Y colgué el teléfono.
«La simplicidad», escribió Silette, «es el refugio de los tontos.»
Después del desayuno, todavía con una ligera resaca, volví a pie a casa de Vic. Me planté en la puerta del edificio y miré alrededor como si estuviera empezando el día.
Esa parte del barrio estaba demasiado tranquila. En la manzana de Vic, los ruidos más fuertes eran los coches de caballos y el órgano de vapor del barco fluvial. No había nadie por allí. Al otro lado de la calle, alguien abrió la puerta de una casita, de la que salió un gato que se dejó caer en el porche. La puerta se cerró tras él.
Cerré los ojos. Conocía el Barrio Francés lo bastante bien como para ver el mapa mentalmente. El supermercado más cercano era el LaVanna, en Royal Street, donde habría ido Vic cuando necesitara leche, papel higiénico o cigarrillos. Abrí los ojos y me fui para allá. Era un lugar pequeño, animado y de mucho movimiento, atiborrado de cajas de comida basura, de cerveza y de exquisiteces típicas de Nueva Orleans, como el budín de carne del mostrador y las tartas Hubig’s junto a esos pastelitos, los Twinkies. Detrás del mostrador había una mujer mayor blanca con una bata de estar por casa azul, gafas con cristales gruesos y un pesado crucifijo de madera en torno a su cuello. Le enseñé una foto de Vic y le pregunté si lo conocía.
—¿A Vic? Lo conocía hacía años, pobrecillo. ¿Por qué lo preguntas? ¿Eres periodista?
Hablaba con acento del dialecto yat, que estaba desapareciendo rápidamente, como sus equivalentes de Brooklyn y Boston, que compartían los mismos orígenes. Fue muy común en Nueva Orleans, pero en esos momentos ya era más habitual en Chalmette y hacia la Costa Norte.

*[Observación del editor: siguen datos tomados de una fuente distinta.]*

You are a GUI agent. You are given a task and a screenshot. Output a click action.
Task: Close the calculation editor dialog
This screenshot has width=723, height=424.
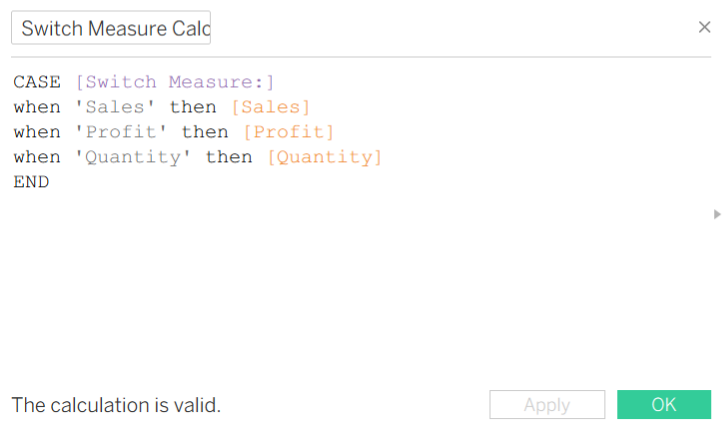pyautogui.click(x=704, y=27)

Le conté quién era y por qué lo preguntaba.
—¿Y por qué «pobrecillo»?
—Pensé que se había ahogado —me contestó—. Lo dije por eso. Yo no sabía eso de su desaparición. No, no lo sabía.
—¿Cómo era?
—¿Vic? Un auténtico demonio —pero sonrió—, un encanto. Lo conocía de toda la vida. Su madre era de este barrio y solía traerlo para que lo viera todo el mundo. Siempre con una sonrisa, con algo bonito que decir o algo divertido. Como una luz, como luz en una habitación. La última vez que lo vi me dijo: «Señorita Mary, señorita Mary, ¿cuándo va usted a…?».

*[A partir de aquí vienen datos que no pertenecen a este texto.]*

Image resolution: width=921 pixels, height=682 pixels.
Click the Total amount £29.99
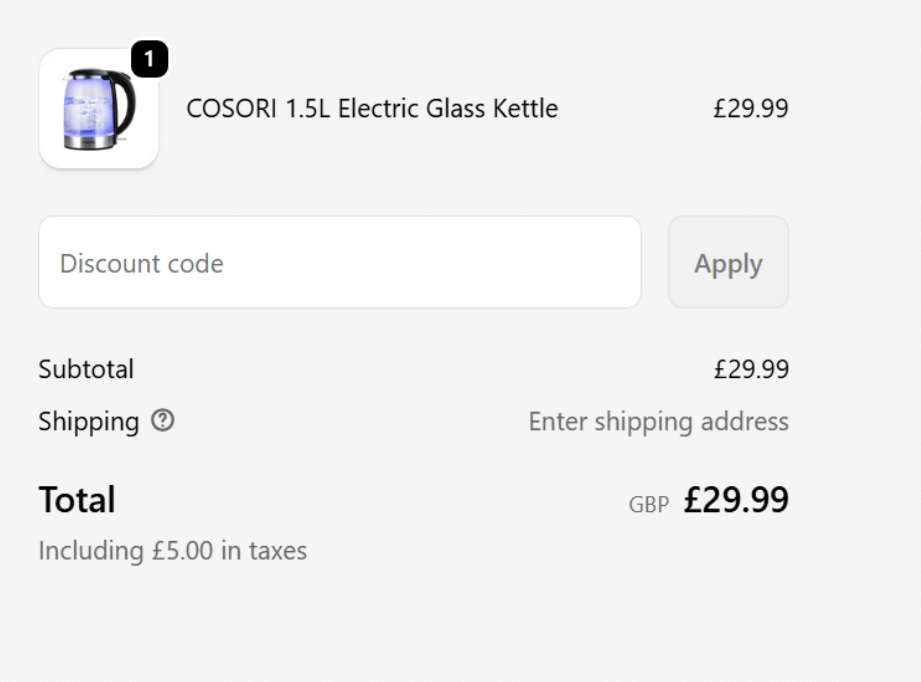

Se interrumpió y se echó a llorar.
—Vic —prosiguió, mientras lloraba y contaba con los dedos—. Artie. Micky. Shawn, de las casas baratas… Dios, era sólo un niño. Angie. Nate. Ferdie. Dios mío —recitó, negando con la cabeza—. Por Dios, lo siento.

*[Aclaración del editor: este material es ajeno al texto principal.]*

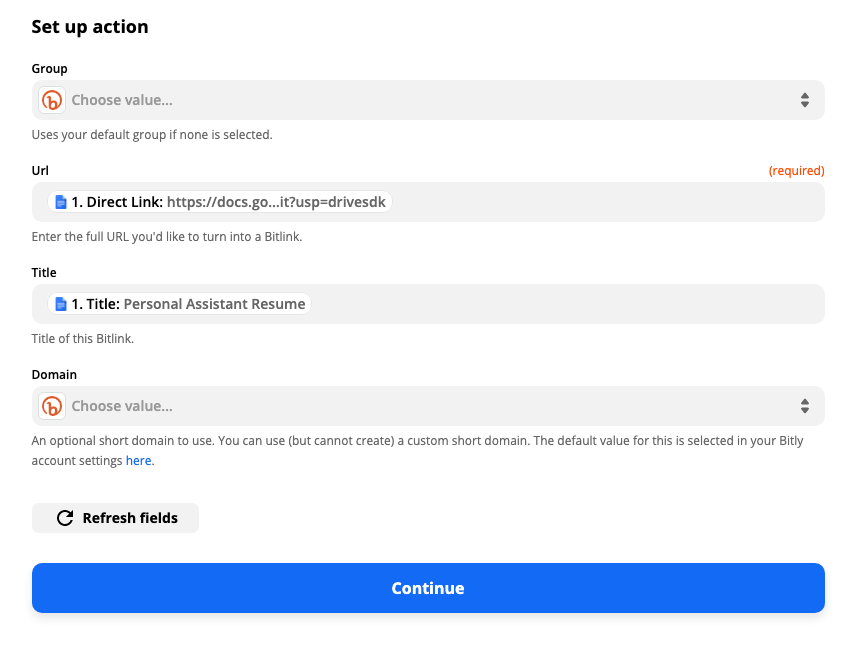Click the Bitly logo in Group field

Se sorbió las lágrimas y dejó de llorar.
—En todo caso, si quiere saber más sobre Vic, vuelva luego y pregúntele a Shaniqua. Ella le contará.
—¿Shaniqua?
—La chica de color que hace el turno de noche —me contó—. Buena chica, hace años que trabaja para mí sin ningún problema. Conozco a toda su familia, conozco a sus hijos desde que nacieron. Buenos chicos. Vic los ayudó a salir de un lío hace…, hace uno o dos años —añadió mientras sacudía la cabeza—. Es un crimen cómo trata aquí la policía a los negros. O sea, tienen sus derechos. Vic no se comportaba así, él no. Él ayudó a Shaniqua y a los chicos sin pedir dinero ni nada a cambio.
—¿Viene cada noche? —le pregunté.
—La mayoría. Hoy llegará hacia las seis, por si quiere volver. Ella le contará.
—Volveré. Estaré aquí sobre las seis.
La señora agitó la cabeza negando.
—La gente de color —dijo con tristeza— tiene al alcalde, al fiscal de distrito, a todo el mundo. Ahora todos son negros. Pero aun así, los hay que parece que no se toman nunca un respiro.